>> START TASK INPUTS
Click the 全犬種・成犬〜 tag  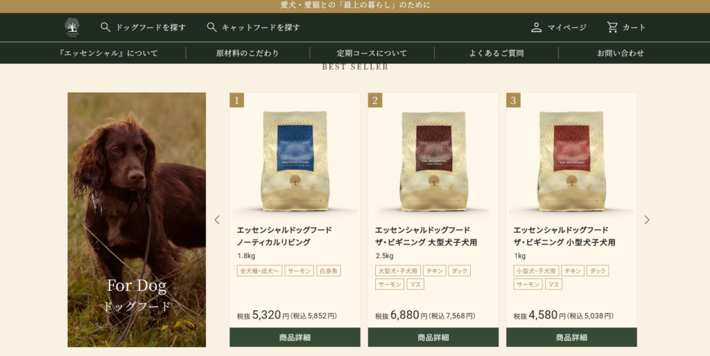point(259,271)
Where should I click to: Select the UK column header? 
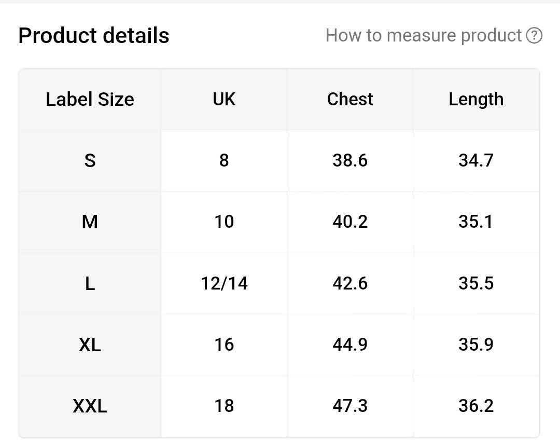(224, 99)
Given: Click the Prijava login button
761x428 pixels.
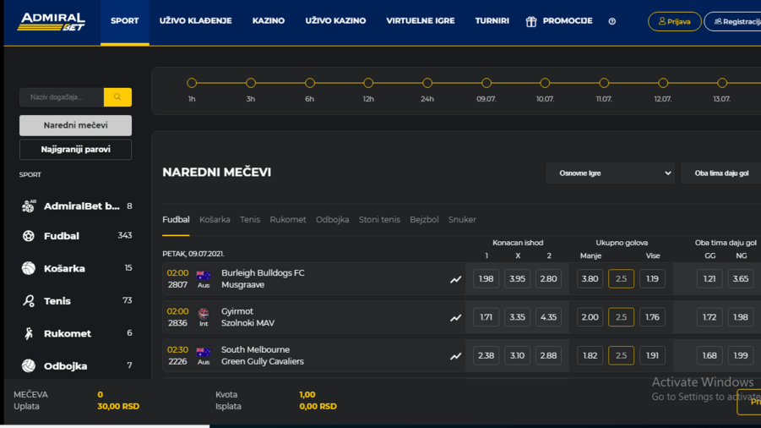Looking at the screenshot, I should pos(674,21).
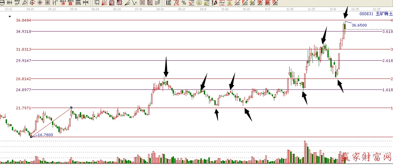Click the 赢家财富网 watermark link
The image size is (393, 165).
tap(366, 157)
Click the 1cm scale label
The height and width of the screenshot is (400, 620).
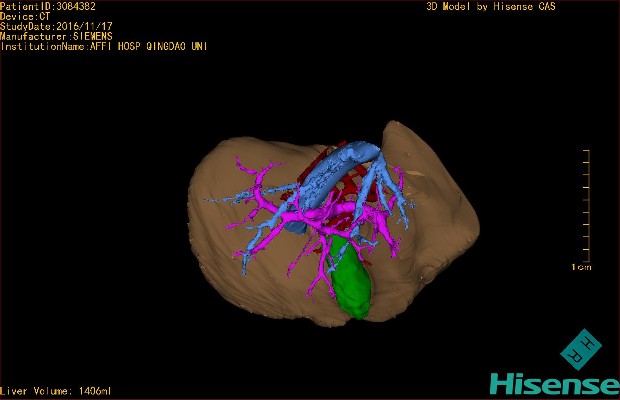click(x=581, y=267)
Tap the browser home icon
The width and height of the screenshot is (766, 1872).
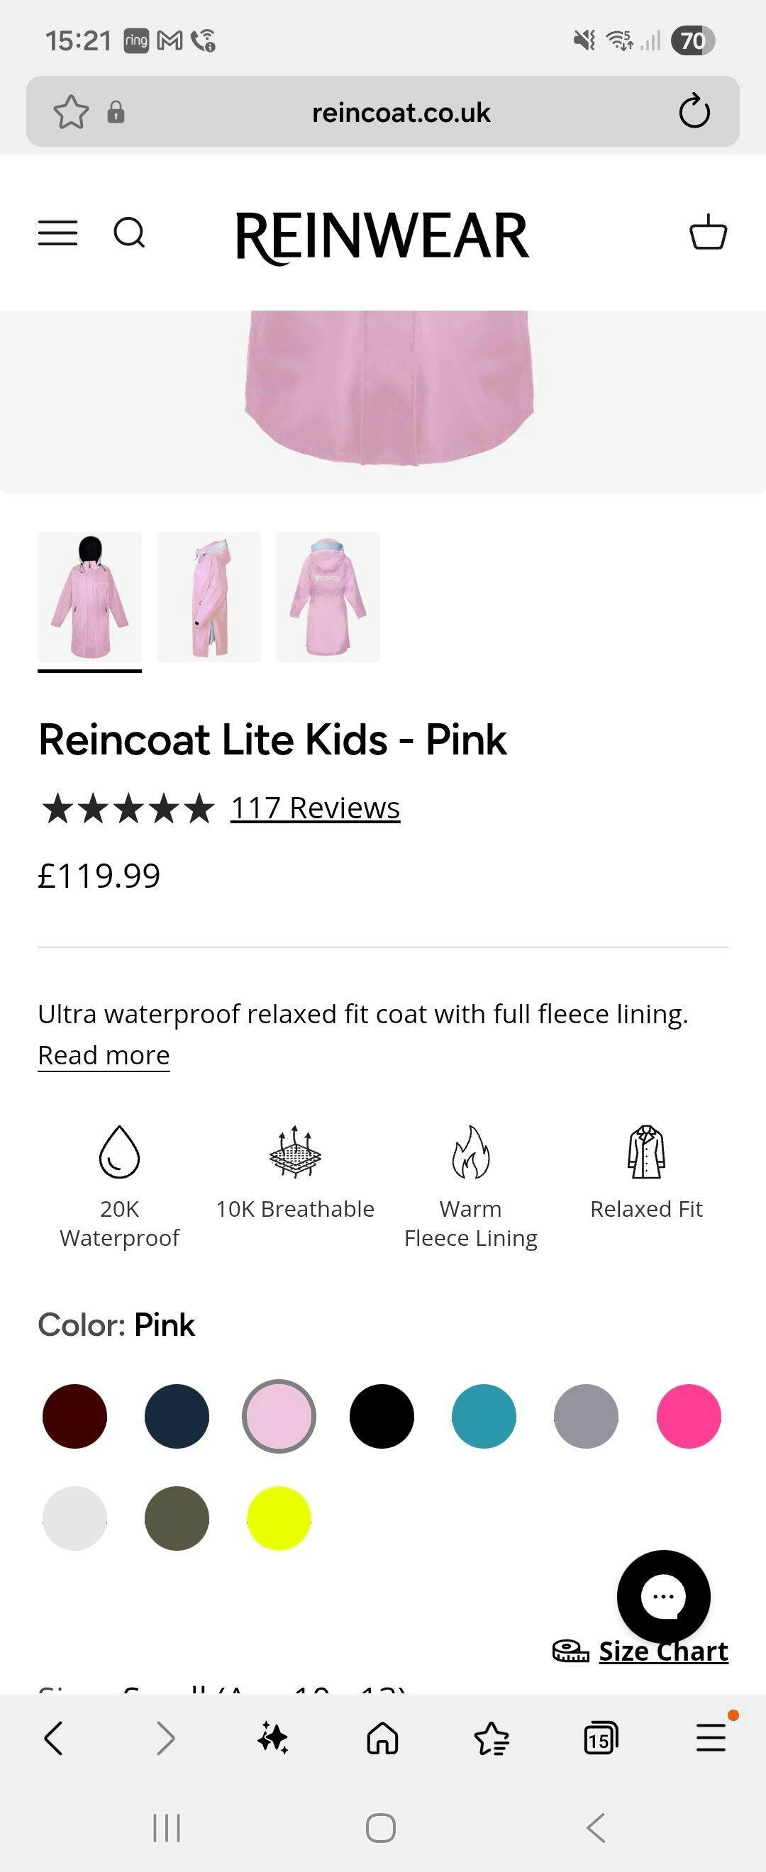click(382, 1738)
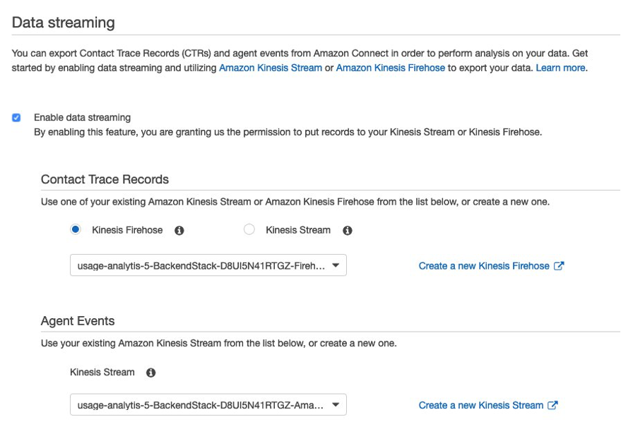This screenshot has width=621, height=448.
Task: Click the Contact Trace Records section heading
Action: point(105,179)
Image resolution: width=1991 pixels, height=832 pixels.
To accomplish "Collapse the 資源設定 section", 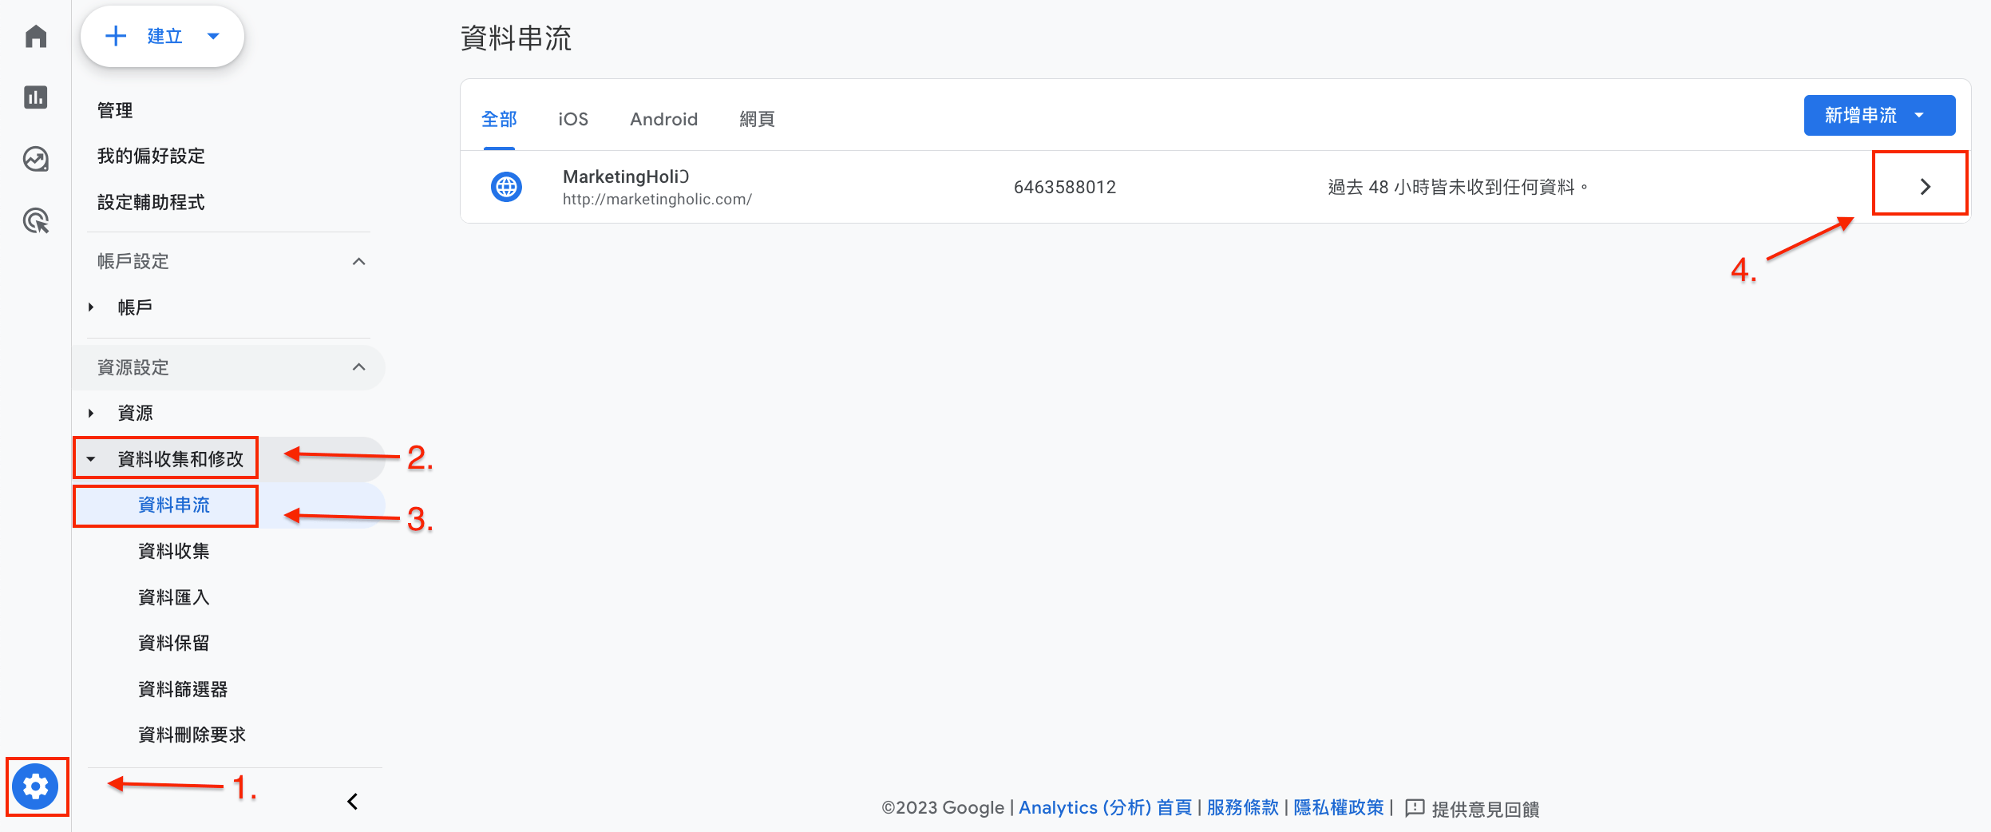I will (359, 367).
>> END TASK INPUTS
Repeat the lines of the records from the line containing "Where should I" through the line containing "click(x=581, y=267)", both included, word for word. Omit the pictures.

Where should I click to: Select the UK column header? 
(224, 99)
Given: Click the Prijava login button
761x428 pixels.
Looking at the screenshot, I should pos(674,21).
Click the 赢家财富网 watermark link
The image size is (393, 165).
tap(366, 157)
Click the 1cm scale label
The height and width of the screenshot is (400, 620).
click(x=581, y=267)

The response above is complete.